DATASET ENTRIES.
○ ○ ○
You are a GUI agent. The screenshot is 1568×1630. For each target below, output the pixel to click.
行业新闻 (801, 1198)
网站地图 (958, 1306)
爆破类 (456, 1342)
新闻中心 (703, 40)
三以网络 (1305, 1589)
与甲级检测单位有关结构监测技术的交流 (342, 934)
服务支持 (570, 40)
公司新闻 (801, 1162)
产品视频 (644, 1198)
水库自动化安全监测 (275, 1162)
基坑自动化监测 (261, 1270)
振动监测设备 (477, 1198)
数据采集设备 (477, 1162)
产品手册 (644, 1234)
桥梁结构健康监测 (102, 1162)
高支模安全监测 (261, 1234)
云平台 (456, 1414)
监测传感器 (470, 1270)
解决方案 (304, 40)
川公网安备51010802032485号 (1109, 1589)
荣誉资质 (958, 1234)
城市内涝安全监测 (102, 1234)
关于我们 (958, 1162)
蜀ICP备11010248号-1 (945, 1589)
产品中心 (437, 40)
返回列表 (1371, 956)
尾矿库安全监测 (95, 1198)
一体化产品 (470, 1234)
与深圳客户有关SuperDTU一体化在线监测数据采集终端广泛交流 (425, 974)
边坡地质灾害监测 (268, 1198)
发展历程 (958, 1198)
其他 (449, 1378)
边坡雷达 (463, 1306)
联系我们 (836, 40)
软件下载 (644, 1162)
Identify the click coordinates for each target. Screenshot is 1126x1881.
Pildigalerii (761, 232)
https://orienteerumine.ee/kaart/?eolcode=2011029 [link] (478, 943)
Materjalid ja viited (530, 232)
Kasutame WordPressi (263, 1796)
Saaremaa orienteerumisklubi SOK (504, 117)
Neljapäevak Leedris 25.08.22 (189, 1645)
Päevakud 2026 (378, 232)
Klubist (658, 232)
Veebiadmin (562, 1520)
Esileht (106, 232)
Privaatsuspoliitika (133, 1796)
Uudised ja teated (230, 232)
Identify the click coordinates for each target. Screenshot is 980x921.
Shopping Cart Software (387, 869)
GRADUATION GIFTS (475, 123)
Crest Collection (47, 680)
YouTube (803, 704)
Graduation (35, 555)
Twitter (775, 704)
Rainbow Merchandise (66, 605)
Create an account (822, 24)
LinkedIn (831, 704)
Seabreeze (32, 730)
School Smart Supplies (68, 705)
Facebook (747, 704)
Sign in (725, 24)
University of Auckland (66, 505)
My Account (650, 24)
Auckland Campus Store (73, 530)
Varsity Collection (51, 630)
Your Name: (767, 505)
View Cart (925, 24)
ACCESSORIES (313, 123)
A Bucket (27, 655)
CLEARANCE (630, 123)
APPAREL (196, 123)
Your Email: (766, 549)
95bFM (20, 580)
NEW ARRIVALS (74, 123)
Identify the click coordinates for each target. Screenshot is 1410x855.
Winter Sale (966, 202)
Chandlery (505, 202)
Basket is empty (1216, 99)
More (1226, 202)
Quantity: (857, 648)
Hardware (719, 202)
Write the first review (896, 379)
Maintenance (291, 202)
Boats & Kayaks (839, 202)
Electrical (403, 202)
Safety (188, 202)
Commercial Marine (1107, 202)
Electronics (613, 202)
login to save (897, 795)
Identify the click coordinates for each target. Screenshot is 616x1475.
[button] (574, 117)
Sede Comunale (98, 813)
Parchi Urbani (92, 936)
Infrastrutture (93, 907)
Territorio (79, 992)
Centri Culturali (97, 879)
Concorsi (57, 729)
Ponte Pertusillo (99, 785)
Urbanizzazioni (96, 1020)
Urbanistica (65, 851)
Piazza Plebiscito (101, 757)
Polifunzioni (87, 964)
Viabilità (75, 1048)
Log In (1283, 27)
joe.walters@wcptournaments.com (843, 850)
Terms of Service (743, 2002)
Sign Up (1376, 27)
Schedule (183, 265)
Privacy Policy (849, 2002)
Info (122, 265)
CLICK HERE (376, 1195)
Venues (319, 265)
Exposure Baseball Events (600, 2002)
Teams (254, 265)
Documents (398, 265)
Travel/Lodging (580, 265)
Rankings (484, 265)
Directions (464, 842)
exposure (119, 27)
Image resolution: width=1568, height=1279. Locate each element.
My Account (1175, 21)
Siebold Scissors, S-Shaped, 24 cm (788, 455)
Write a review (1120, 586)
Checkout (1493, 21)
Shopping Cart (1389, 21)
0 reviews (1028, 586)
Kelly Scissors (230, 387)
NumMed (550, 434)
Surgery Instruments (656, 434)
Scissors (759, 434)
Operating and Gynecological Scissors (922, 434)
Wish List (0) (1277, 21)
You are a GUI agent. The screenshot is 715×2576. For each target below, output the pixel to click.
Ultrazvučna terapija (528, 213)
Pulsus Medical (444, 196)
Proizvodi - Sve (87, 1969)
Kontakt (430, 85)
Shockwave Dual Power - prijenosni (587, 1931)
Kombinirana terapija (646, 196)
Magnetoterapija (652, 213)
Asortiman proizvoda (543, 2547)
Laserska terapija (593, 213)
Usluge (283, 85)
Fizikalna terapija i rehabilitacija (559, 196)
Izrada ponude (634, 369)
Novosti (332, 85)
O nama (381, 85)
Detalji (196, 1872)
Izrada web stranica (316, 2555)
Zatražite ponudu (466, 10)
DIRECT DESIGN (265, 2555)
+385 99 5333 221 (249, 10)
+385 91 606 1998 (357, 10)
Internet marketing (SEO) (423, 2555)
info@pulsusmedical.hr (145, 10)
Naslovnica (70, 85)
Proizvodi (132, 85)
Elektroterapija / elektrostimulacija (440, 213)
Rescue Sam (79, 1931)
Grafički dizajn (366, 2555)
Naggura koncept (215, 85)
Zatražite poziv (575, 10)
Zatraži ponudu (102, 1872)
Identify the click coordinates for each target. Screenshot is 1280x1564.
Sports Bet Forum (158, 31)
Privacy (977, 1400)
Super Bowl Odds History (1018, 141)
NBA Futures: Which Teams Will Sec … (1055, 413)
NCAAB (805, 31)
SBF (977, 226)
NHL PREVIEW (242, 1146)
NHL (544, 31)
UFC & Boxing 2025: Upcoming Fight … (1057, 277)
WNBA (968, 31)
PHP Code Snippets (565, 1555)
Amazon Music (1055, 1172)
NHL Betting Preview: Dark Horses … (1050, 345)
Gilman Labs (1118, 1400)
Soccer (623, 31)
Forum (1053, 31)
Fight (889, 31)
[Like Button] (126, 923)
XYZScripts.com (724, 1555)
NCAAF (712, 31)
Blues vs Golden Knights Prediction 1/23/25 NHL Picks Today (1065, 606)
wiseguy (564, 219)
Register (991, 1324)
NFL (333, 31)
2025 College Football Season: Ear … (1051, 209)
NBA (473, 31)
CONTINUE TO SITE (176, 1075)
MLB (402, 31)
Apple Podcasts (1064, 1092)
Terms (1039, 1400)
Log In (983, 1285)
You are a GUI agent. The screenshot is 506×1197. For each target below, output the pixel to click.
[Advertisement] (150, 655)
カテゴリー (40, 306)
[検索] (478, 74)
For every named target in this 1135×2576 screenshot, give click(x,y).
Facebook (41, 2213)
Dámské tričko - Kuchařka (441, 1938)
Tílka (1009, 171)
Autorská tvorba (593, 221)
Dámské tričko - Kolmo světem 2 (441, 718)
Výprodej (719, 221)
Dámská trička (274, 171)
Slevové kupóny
○ ○ ○
GOAL OF THE EXERCISE. Rewrite the material above in full, switching each "GUI agent" to "interface agent" and leaving every other part of every line unchanged.

EXERCISE RESULT.
You are a interface agent. The screenshot is 1568×1630. For each target below, output the pixel to click.
行业新闻 (801, 1198)
网站地图 (958, 1306)
爆破类 (456, 1342)
新闻中心 (703, 40)
三以网络 (1305, 1589)
与甲级检测单位有关结构监测技术的交流 (342, 934)
服务支持 (570, 40)
公司新闻 (801, 1162)
产品视频 (644, 1198)
水库自动化安全监测 (275, 1162)
基坑自动化监测 (261, 1270)
振动监测设备 (477, 1198)
数据采集设备 (477, 1162)
产品手册 (644, 1234)
桥梁结构健康监测 (102, 1162)
高支模安全监测 (261, 1234)
云平台 (456, 1414)
监测传感器 (470, 1270)
解决方案 (304, 40)
川公网安备51010802032485号 (1109, 1589)
荣誉资质 (958, 1234)
城市内涝安全监测 (102, 1234)
关于我们 (958, 1162)
蜀ICP备11010248号-1 (945, 1589)
产品中心 (437, 40)
返回列表 (1371, 956)
尾矿库安全监测 (95, 1198)
一体化产品 (470, 1234)
与深圳客户有关SuperDTU一体化在线监测数据采集终端广泛交流 (425, 974)
边坡地质灾害监测 (268, 1198)
发展历程 (958, 1198)
其他 (449, 1378)
边坡雷达 (463, 1306)
联系我们 (836, 40)
软件下载 (644, 1162)
Identify the click coordinates for each target. Screenshot is 1126x1881.
Pildigalerii (761, 232)
https://orienteerumine.ee/kaart/?eolcode=2011029 [link] (478, 943)
Materjalid ja viited (530, 232)
Kasutame WordPressi (263, 1796)
Saaremaa orienteerumisklubi SOK (504, 117)
Neljapäevak Leedris 25.08.22 (189, 1645)
Päevakud 2026 (378, 232)
Klubist (658, 232)
Veebiadmin (562, 1520)
Esileht (106, 232)
Privaatsuspoliitika (133, 1796)
Uudised ja teated (230, 232)
Identify the click coordinates for each target. Screenshot is 980x921.
Shopping Cart Software (387, 869)
GRADUATION GIFTS (475, 123)
Crest Collection (47, 680)
YouTube (803, 704)
Graduation (35, 555)
Twitter (775, 704)
Rainbow Merchandise (66, 605)
Create an account (822, 24)
LinkedIn (831, 704)
Seabreeze (32, 730)
School Smart Supplies (68, 705)
Facebook (747, 704)
Sign in (725, 24)
University of Auckland (66, 505)
My Account (650, 24)
Auckland Campus Store (73, 530)
Varsity Collection (51, 630)
Your Name: (767, 505)
View Cart (925, 24)
ACCESSORIES (313, 123)
A Bucket (27, 655)
CLEARANCE (630, 123)
APPAREL (196, 123)
Your Email: (766, 549)
95bFM (20, 580)
NEW ARRIVALS (74, 123)
Identify the click coordinates for each target. Screenshot is 1410x855.
Winter Sale (966, 202)
Chandlery (505, 202)
Basket is empty (1216, 99)
More (1226, 202)
Quantity: (857, 648)
Hardware (719, 202)
Write the first review (896, 379)
Maintenance (291, 202)
Boats & Kayaks (839, 202)
Electrical (403, 202)
Safety (188, 202)
Commercial Marine (1107, 202)
Electronics (613, 202)
login to save (897, 795)
Identify the click coordinates for each target. Screenshot is 616x1475.
[button] (574, 117)
Sede Comunale (98, 813)
Parchi Urbani (92, 936)
Infrastrutture (93, 907)
Territorio (79, 992)
Centri Culturali (97, 879)
Concorsi (57, 729)
Ponte Pertusillo (99, 785)
Urbanizzazioni (96, 1020)
Urbanistica (65, 851)
Piazza Plebiscito (101, 757)
Polifunzioni (87, 964)
Viabilità (75, 1048)
Log In (1283, 27)
joe.walters@wcptournaments.com (843, 850)
Terms of Service (743, 2002)
Sign Up (1376, 27)
Schedule (183, 265)
Privacy Policy (849, 2002)
Info (122, 265)
CLICK HERE (376, 1195)
Venues (319, 265)
Exposure Baseball Events (600, 2002)
Teams (254, 265)
Documents (398, 265)
Travel/Lodging (580, 265)
Rankings (484, 265)
Directions (464, 842)
exposure (119, 27)
Image resolution: width=1568, height=1279. Locate each element.
My Account (1175, 21)
Siebold Scissors, S-Shaped, 24 cm (788, 455)
Write a review (1120, 586)
Checkout (1493, 21)
Shopping Cart (1389, 21)
0 reviews (1028, 586)
Kelly Scissors (230, 387)
NumMed (550, 434)
Surgery Instruments (656, 434)
Scissors (759, 434)
Operating and Gynecological Scissors (922, 434)
Wish List (0) (1277, 21)
You are a interface agent. The screenshot is 715×2576. For each target below, output the pixel to click.
Ultrazvučna terapija (528, 213)
Pulsus Medical (444, 196)
Proizvodi - Sve (87, 1969)
Kontakt (430, 85)
Shockwave Dual Power - prijenosni (587, 1931)
Kombinirana terapija (646, 196)
Magnetoterapija (652, 213)
Asortiman proizvoda (543, 2547)
Laserska terapija (593, 213)
Usluge (283, 85)
Fizikalna terapija i rehabilitacija (559, 196)
Izrada ponude (634, 369)
Novosti (332, 85)
O nama (381, 85)
Detalji (196, 1872)
Izrada web stranica (316, 2555)
Zatražite ponudu (466, 10)
DIRECT DESIGN (265, 2555)
+385 99 5333 221 (249, 10)
+385 91 606 1998 (357, 10)
Internet marketing (SEO) (423, 2555)
info@pulsusmedical.hr (145, 10)
Naslovnica (70, 85)
Proizvodi (132, 85)
Elektroterapija / elektrostimulacija (440, 213)
Rescue Sam (79, 1931)
Grafički dizajn (366, 2555)
Naggura koncept (215, 85)
Zatražite poziv (575, 10)
Zatraži ponudu (102, 1872)
Identify the click coordinates for each target. Screenshot is 1280x1564.
Sports Bet Forum (158, 31)
Privacy (977, 1400)
Super Bowl Odds History (1018, 141)
NBA Futures: Which Teams Will Sec … (1055, 413)
NCAAB (805, 31)
SBF (977, 226)
NHL PREVIEW (242, 1146)
NHL (544, 31)
UFC & Boxing 2025: Upcoming Fight … (1057, 277)
WNBA (968, 31)
PHP Code Snippets (565, 1555)
Amazon Music (1055, 1172)
NHL Betting Preview: Dark Horses … (1050, 345)
Gilman Labs (1118, 1400)
Soccer (623, 31)
Forum (1053, 31)
Fight (889, 31)
[Like Button] (126, 923)
XYZScripts.com (724, 1555)
NCAAF (712, 31)
Blues vs Golden Knights Prediction 1/23/25 NHL Picks Today (1065, 606)
wiseguy (564, 219)
Register (991, 1324)
NFL (333, 31)
2025 College Football Season: Ear … (1051, 209)
NBA (473, 31)
CONTINUE TO SITE (176, 1075)
MLB (402, 31)
Apple Podcasts (1064, 1092)
Terms (1039, 1400)
Log In (983, 1285)
You are a interface agent. The screenshot is 506×1197. For each target below, output the pixel to click.
[Advertisement] (150, 655)
カテゴリー (40, 306)
[検索] (478, 74)
For every named target in this 1135×2576 screenshot, give click(x,y).
Facebook (41, 2213)
Dámské tričko - Kuchařka (441, 1938)
Tílka (1009, 171)
Autorská tvorba (593, 221)
Dámské tričko - Kolmo světem 2 (441, 718)
Výprodej (719, 221)
Dámská trička (274, 171)
Slevové kupóny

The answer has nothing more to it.